"Bir mektup yazar mısınız?"

14/08/2019 Çarşamba Köşe yazarı A.U

Cemâleddîn-i Geylânî hazretleri Kazvin'de otururdu.

Talebesi çoktu.

Çoğu da yerliydi.

Bir kısmı Kazvin dışındandı.

Şîraz pâdişahı bunlardandı.

Kazvin'in ileri gelenlerinden biri, Şîraz'a göç etmek istedi.

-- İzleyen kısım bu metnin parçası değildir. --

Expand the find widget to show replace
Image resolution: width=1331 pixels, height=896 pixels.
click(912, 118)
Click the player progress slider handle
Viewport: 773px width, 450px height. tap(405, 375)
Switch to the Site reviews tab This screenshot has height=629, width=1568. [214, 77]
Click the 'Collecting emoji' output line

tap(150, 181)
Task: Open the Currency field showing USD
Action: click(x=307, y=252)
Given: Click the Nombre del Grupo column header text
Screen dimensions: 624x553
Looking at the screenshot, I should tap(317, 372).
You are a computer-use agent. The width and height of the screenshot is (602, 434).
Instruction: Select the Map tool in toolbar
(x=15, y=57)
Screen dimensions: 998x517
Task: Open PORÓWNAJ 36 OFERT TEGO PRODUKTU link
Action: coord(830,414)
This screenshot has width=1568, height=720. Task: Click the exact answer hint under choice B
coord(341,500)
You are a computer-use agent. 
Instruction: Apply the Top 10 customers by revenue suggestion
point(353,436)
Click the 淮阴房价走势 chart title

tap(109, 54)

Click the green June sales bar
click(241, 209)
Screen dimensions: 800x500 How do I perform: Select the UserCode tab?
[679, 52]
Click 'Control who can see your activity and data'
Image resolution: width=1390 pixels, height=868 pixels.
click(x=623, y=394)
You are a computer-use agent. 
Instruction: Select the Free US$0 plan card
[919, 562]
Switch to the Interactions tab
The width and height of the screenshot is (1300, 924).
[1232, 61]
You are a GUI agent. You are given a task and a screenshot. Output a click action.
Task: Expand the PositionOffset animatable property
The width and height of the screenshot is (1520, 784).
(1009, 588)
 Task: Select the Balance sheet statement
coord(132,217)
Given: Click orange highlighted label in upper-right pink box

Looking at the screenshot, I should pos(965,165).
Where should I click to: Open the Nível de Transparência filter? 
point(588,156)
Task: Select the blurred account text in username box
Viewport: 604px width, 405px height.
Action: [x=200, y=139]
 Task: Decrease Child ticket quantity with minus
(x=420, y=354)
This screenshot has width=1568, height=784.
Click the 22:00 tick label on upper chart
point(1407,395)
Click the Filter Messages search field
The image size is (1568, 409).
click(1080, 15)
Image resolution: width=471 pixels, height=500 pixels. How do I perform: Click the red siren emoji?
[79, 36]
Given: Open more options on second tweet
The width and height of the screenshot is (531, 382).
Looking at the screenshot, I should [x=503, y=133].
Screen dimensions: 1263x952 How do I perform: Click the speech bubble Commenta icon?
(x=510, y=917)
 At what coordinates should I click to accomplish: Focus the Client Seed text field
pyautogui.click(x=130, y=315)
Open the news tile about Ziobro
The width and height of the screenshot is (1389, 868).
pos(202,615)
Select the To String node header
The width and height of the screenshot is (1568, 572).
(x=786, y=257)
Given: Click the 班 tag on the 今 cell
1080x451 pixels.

O yerin pâdişahının, bu zâtın talebesi olduğunu biliyordu.

Huzûruna girdi.

Ve kendilerine;

"Efendim, Şîraz'a gittiğimde bana kolaylık göstermesi için Şîraz pâdişahına bir mektup yazar mısınız" diye ricâ etti.

Büyük velî;

"Peki" dedi.

Ve bir kâğıda, “Bal ve Râziyâne" yazıp verdi.

O kimse bu mektubu aldı.

Yola çıkıp, Şîraz'a vardı.

Pâdişahla görüşmek istedi.

Adamları;

"Hastadır" dediler.

Ve huzûruna çıkardılar.

Sultân sordu:

"Nereden geliyorsunuz?"

"Kazvin'den" deyince;

"Cemâleddîn hazretleri nasıldır?” diye sordu.

Cevâben;

"İyidir efendim" dedi.

Ve mektubu arz etti.

Pâdişah, mektuptaki “iki kelimeyi” okuyunca, hocasının kerâmet olarak hastalığına ilâç yazdığını anladı.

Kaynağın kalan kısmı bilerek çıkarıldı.